▶ [Deine Aufgabe]: Fasse den Absatz im Auszug, der mit „Nach der Vorstellung durch Rainer Moritz“ anfängt, als kurze Liste zusammen. Die wichtigsten Fakten sollen erhalten bleiben.

── Auszug ──

Nach der Vorstellung durch Rainer Moritz, den Leiter des Literaturhauses Hamburg, befragt die Moderatorin Maike Albath Frank Witzel eingehend zu seiner Arbeit an seinem Roman. Nachdem die Geschichte um den Teenager Timo (der die meiste Zeit des Romans namenlos bleibt) Frank Witzel ingesamt fünfzehn Jahre beschäftigt hatte, schrieb er die letzten fünf Jahre vor der Veröffentlichung ausschließlich daran. So ist es nicht verwunderlich, dass der Autor nicht widersprechen kann, wenn die Geschichte, die er auf über 800 eng bedruckten Seiten erzählt hat, als Opus magnum bezeichnet wird. Wie Witzel anmerkt, werde er selbstverständlich weiterschreiben, voraussichtlich würde aber kein weiteres seiner literarischen Werke den Umfang oder den zeitlichen Aufwand seines im vergangenen Herbst mit dem Deutschen Buchpreis ausgezeichneten Romans erreichen.

───
── Gegebene Angaben ──

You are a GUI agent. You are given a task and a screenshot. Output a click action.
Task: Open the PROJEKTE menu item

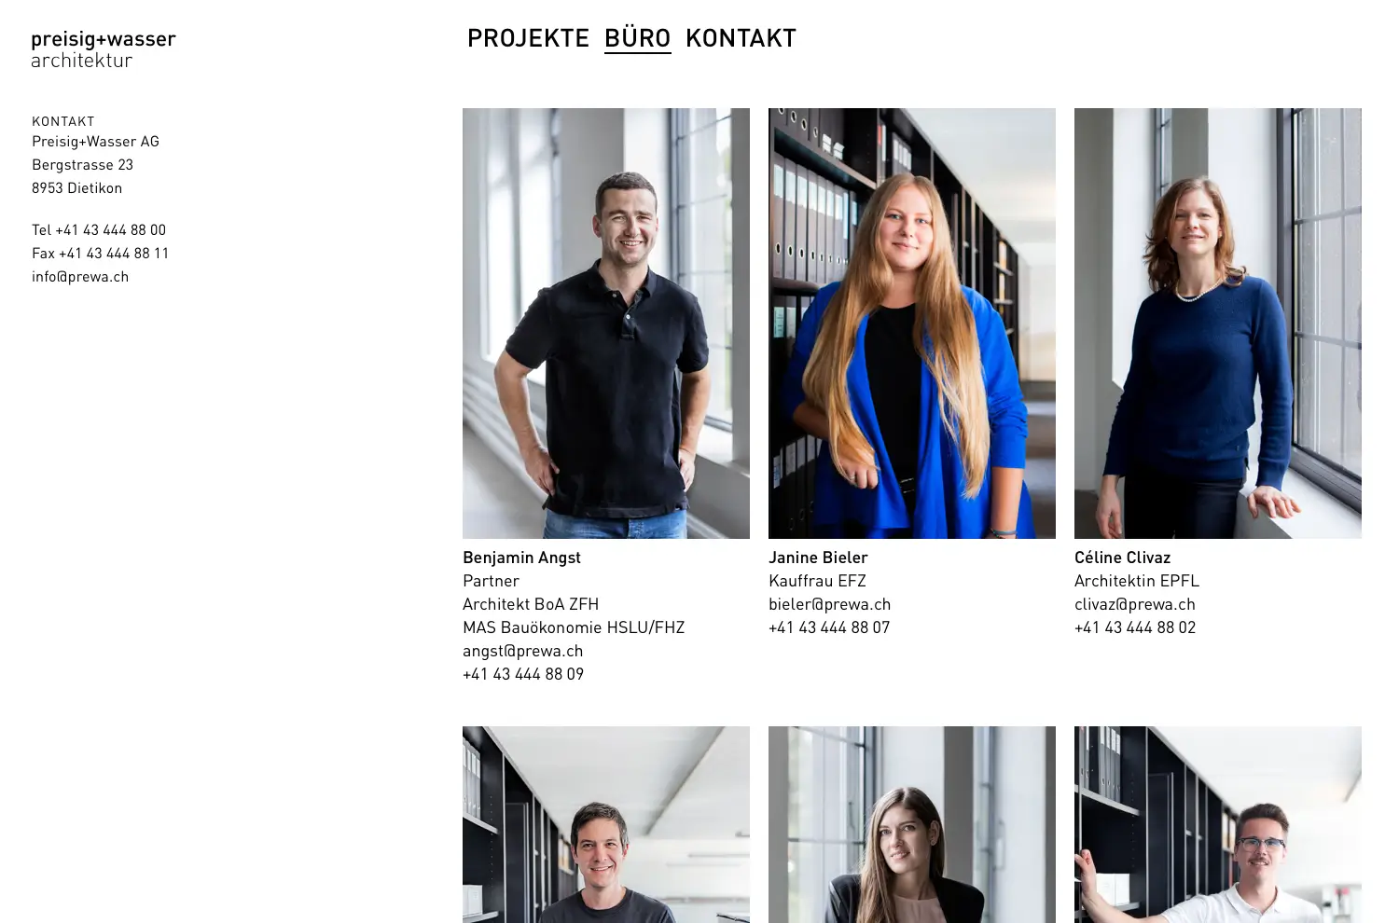point(528,38)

───

▶ [Antwort]:
- Rainer Moritz, Leiter des Literaturhauses Hamburg, übernimmt die Vorstellung. Danach befragt die Moderatorin Maike Albath Frank Witzel ausführlich zu seiner Arbeit am Roman.
- Die Geschichte um den Teenager Timo, der fast im ganzen Roman namenlos bleibt, beschäftigte Witzel insgesamt fünfzehn Jahre. In den letzten fünf Jahren vor der Veröffentlichung schrieb er nur daran.
- Der Roman umfasst über 800 eng bedruckte Seiten. Witzel widerspricht nicht, wenn man ihn als Opus magnum bezeichnet.
- Witzel will weiterschreiben. Er erwartet aber, dass kein späteres Werk den Umfang oder den Zeitaufwand dieses Romans erreicht, der im vergangenen Herbst den Deutschen Buchpreis erhielt.